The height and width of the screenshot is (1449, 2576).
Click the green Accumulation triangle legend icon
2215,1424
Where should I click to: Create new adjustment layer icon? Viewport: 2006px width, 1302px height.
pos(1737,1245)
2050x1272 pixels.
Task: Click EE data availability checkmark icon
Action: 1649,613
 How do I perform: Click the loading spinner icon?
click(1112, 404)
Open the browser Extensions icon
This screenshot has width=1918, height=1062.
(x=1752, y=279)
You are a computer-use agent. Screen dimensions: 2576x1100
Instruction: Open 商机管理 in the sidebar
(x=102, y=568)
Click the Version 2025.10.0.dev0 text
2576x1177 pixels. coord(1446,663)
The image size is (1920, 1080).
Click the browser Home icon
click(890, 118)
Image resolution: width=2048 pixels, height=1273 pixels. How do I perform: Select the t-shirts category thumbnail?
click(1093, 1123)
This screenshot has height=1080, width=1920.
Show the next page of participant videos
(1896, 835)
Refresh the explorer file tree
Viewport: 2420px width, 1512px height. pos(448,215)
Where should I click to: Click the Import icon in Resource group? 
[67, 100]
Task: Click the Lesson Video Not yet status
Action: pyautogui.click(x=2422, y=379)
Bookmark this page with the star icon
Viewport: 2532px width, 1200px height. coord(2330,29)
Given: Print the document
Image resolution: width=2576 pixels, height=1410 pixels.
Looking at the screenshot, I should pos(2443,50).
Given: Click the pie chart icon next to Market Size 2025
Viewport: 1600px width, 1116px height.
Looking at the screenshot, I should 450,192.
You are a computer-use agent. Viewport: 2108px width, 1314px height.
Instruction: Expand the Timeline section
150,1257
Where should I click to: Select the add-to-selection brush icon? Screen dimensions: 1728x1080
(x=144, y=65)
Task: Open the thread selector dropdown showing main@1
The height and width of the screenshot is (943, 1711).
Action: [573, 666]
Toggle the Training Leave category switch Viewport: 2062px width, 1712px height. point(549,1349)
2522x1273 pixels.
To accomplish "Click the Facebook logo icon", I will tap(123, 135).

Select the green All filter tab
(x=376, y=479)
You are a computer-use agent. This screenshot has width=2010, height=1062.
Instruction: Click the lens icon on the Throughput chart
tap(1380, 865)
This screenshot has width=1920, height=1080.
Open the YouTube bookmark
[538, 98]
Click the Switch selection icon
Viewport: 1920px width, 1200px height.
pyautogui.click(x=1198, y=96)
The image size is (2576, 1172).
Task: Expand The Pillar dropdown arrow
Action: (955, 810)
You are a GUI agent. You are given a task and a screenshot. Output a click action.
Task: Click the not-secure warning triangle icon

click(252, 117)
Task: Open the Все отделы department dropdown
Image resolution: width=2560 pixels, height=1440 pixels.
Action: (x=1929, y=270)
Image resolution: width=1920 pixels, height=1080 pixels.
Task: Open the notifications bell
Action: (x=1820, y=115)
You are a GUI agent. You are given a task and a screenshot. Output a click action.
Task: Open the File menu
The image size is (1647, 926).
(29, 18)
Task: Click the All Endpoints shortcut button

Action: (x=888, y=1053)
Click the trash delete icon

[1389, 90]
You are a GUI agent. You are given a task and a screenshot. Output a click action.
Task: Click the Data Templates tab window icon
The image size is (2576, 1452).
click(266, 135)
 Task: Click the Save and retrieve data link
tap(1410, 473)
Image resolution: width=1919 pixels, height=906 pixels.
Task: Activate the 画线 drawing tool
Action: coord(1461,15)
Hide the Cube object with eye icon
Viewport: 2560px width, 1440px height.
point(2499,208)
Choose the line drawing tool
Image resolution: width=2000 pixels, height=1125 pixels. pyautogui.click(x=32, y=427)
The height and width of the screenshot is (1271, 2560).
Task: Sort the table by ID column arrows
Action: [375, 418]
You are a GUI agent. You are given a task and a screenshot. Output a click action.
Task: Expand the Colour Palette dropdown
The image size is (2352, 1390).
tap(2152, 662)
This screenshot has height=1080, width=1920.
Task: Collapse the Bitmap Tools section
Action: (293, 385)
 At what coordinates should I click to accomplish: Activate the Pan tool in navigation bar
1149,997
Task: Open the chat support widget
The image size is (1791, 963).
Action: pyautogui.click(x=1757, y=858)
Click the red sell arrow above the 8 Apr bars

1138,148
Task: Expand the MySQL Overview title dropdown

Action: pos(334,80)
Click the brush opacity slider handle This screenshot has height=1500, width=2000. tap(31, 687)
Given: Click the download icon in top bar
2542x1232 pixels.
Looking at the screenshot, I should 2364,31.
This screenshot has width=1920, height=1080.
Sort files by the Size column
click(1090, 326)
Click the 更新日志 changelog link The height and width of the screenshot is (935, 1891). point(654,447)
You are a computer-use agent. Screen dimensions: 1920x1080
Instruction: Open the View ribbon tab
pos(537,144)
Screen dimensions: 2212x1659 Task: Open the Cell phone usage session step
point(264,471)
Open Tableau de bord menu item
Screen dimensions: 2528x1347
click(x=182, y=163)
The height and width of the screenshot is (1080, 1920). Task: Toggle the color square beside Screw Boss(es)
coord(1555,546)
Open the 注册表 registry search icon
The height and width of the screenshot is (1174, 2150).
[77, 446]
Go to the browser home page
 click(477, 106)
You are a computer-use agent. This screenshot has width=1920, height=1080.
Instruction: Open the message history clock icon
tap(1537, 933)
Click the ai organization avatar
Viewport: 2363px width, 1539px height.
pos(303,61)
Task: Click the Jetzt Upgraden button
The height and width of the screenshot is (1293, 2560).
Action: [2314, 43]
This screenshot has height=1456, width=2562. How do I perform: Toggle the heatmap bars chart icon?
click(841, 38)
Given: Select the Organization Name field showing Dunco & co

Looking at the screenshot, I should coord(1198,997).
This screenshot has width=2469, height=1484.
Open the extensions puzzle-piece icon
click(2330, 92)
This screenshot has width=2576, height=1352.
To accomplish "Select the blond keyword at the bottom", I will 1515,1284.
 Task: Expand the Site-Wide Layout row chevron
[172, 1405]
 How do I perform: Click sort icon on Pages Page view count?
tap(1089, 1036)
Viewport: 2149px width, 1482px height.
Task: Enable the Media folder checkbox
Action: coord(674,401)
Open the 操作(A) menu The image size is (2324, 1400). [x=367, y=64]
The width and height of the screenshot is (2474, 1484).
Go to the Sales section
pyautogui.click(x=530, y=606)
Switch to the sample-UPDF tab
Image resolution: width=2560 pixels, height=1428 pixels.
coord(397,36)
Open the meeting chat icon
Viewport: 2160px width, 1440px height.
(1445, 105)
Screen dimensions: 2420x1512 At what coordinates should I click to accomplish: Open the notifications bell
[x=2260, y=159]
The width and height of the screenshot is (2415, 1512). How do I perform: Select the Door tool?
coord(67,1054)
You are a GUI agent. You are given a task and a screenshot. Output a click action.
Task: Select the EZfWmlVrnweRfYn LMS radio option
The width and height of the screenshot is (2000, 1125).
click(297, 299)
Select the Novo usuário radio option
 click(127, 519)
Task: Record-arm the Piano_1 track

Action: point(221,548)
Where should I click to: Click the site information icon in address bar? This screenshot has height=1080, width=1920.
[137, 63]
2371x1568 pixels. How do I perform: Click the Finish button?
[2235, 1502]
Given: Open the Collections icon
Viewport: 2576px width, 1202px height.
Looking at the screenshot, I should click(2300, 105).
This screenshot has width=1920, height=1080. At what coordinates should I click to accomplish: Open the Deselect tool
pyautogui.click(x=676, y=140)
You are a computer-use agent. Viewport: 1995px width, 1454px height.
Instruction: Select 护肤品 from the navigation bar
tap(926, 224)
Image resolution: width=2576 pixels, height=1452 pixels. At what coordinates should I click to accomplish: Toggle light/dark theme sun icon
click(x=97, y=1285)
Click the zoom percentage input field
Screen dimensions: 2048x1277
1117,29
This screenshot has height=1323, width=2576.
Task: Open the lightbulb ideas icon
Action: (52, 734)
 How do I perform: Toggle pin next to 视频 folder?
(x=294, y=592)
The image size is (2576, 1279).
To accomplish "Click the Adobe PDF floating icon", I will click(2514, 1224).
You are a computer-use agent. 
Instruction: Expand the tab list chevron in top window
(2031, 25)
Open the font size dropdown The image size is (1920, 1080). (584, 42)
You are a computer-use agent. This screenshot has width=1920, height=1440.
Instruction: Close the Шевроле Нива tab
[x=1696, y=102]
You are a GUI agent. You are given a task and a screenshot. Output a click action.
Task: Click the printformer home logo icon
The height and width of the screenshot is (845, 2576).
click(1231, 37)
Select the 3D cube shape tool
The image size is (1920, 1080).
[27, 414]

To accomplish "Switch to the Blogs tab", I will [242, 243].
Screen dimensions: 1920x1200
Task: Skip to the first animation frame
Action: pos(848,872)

• Work request
Only those lines of the entries above that run from the line containing "Open the 操作(A)" to the line containing "Task: Select the", both included, should be transcribed exactly.

• Your response
Open the 操作(A) menu The image size is (2324, 1400). [x=367, y=64]
The width and height of the screenshot is (2474, 1484).
Go to the Sales section
pyautogui.click(x=530, y=606)
Switch to the sample-UPDF tab
Image resolution: width=2560 pixels, height=1428 pixels.
coord(397,36)
Open the meeting chat icon
Viewport: 2160px width, 1440px height.
(1445, 105)
Screen dimensions: 2420x1512 At what coordinates should I click to accomplish: Open the notifications bell
[x=2260, y=159]
The width and height of the screenshot is (2415, 1512). How do I perform: Select the Door tool?
coord(67,1054)
You are a GUI agent. You are given a task and a screenshot. Output a click action.
Task: Select the EZfWmlVrnweRfYn LMS radio option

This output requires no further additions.